#### Task to complete:
Show every line of the listing below that contains the string "screenshot", treating uppercase and lowercase as different.

#### Recorded information:
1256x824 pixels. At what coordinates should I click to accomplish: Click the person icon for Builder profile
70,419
==
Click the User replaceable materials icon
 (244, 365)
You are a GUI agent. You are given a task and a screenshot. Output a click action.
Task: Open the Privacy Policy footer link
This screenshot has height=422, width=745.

#### Result:
You are a GUI agent. You are given a task and a screenshot. Output a click action.
This screenshot has height=422, width=745.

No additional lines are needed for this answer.